Lettres à Fernand Severin


RÉSUMÉ

Textes établis, présentés et annotés par Raymond TroussonÀ propos du livre

Trois jours seulement après les funérailles de Charles Van Lerberghe, décédé le 26 octobre 1907 à la clinique de la rue des Cendres et inhumé le 29 au cimetière d’Evere, son vieil ami Fernand Severin s’interrogeait déjà sur l’opportunité de publier les…


DOCUMENT(S) ASSOCIÉ(S)
Lire un extrait

1

Gand, 25 janvier 1888

Mon cher Poète,
Merci du livre que vous m'envoyez et du mot affectueux qui l'accompagne. Ce m'est de vous, que j'aime depuis longtemps entre tous, la meilleure des joies.
Ce qui me ravit dans votre art, c'est sa parfaite unité, la mer-veilleuse adaptation de votre forme à vos pensées, le fondu de vos vers. Vos nuages, vos sites, vos rythmes et vos mots «de rêve et de soir» sont bien de la pure essence de vos pensées.

- [La consigne] Citez tout le passage du texte fourni, depuis « Trois jours seulement » jusqu'à « meilleure des joies. ».

- [Données fournies]
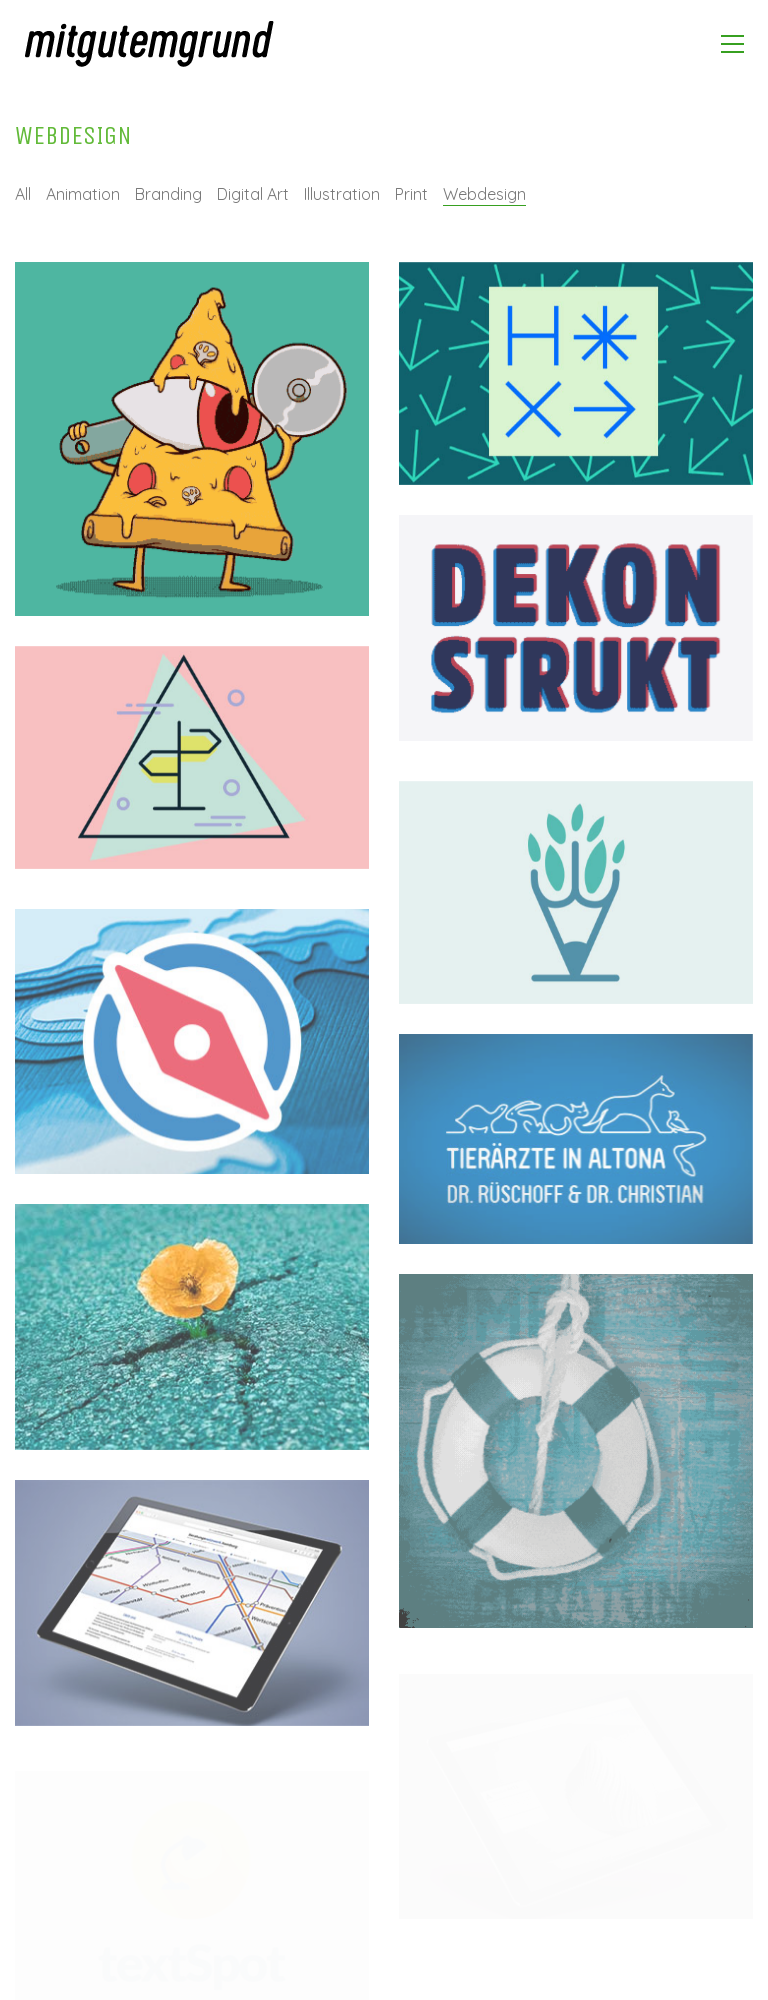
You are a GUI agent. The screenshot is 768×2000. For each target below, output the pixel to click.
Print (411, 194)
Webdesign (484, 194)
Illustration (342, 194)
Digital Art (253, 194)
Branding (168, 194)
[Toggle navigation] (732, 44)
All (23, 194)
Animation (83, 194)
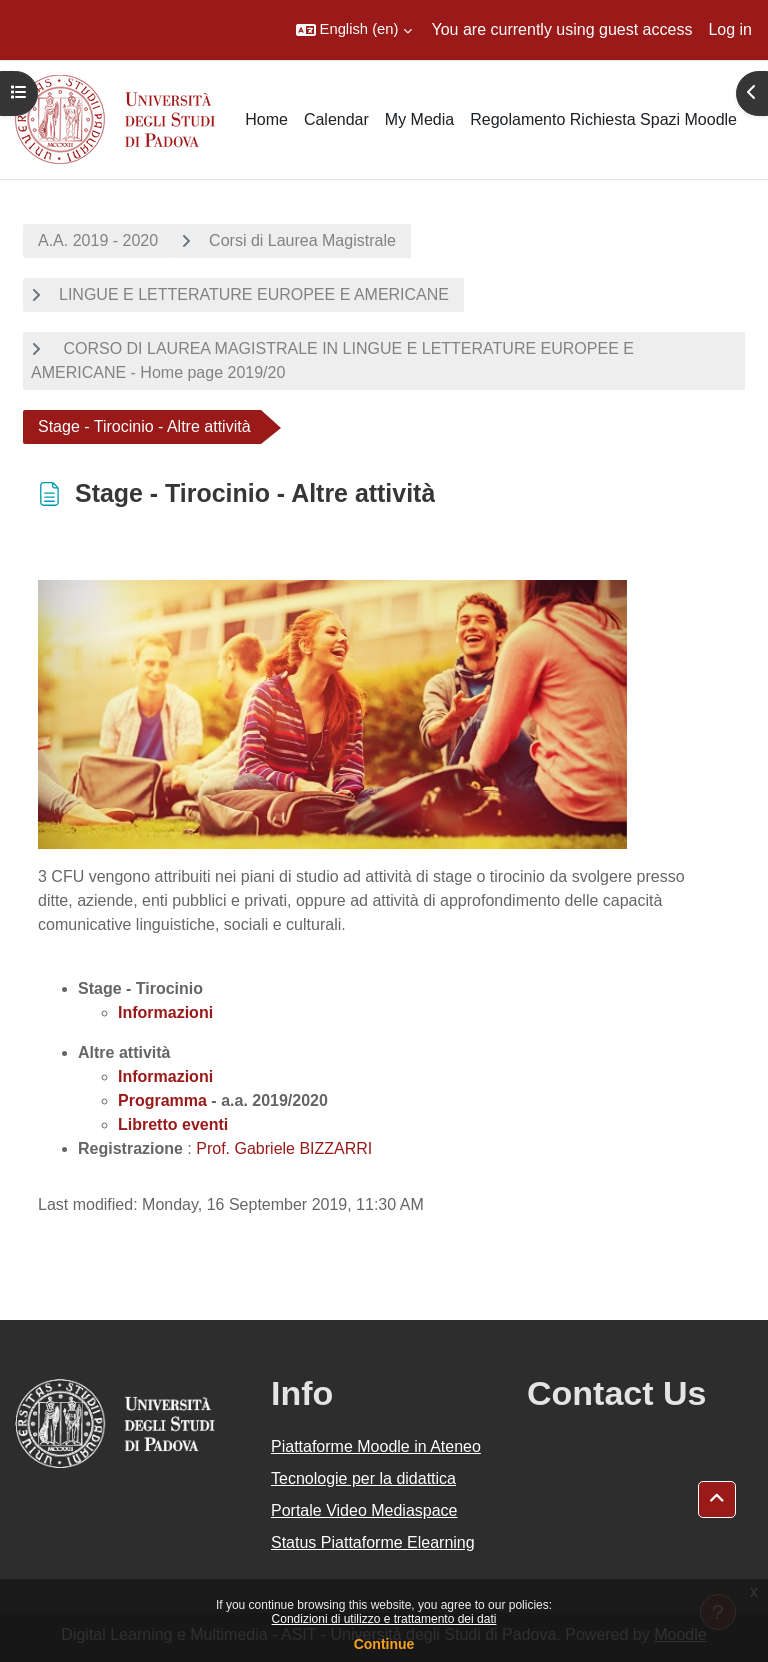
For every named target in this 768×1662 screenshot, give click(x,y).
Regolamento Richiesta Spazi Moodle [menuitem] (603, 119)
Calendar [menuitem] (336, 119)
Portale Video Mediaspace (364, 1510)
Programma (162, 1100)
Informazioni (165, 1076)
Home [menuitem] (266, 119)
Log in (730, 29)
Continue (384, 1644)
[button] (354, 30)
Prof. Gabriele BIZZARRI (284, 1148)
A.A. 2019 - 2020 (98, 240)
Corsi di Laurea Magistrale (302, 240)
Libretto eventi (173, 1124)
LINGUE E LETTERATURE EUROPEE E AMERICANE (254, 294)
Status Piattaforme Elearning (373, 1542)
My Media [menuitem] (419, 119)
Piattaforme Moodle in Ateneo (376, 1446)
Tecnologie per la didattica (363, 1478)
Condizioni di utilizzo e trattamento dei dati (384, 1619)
==
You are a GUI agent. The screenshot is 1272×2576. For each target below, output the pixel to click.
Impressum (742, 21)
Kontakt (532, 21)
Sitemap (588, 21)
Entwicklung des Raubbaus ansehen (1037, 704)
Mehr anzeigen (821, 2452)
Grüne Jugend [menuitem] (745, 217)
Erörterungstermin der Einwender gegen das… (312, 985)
---
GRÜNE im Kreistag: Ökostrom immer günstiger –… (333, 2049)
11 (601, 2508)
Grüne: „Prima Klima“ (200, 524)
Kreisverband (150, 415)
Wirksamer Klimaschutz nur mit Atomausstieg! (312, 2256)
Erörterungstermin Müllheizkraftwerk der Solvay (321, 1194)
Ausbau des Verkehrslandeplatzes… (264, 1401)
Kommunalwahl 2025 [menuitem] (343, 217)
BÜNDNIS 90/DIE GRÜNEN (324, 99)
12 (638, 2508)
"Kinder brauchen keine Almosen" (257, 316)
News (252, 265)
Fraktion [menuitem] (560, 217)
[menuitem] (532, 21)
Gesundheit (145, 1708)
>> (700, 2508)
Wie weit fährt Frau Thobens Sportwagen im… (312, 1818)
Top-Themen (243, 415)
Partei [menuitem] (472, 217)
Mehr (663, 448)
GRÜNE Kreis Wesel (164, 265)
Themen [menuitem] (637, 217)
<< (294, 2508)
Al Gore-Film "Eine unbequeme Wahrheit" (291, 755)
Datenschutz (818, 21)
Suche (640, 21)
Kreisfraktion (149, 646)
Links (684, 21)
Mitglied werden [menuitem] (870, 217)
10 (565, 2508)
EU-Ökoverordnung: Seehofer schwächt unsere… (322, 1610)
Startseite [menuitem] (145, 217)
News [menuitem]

- [Corrigé de l'exercice]
Trois jours seulement après les funérailles de Charles Van Lerberghe, décédé le 26 octobre 1907 à la clinique de la rue des Cendres et inhumé le 29 au cimetière d’Evere, son vieil ami Fernand Severin s’interrogeait déjà sur l’opportunité de publier les…


DOCUMENT(S) ASSOCIÉ(S)
Lire un extrait

1

Gand, 25 janvier 1888

Mon cher Poète,
Merci du livre que vous m'envoyez et du mot affectueux qui l'accompagne. Ce m'est de vous, que j'aime depuis longtemps entre tous, la meilleure des joies.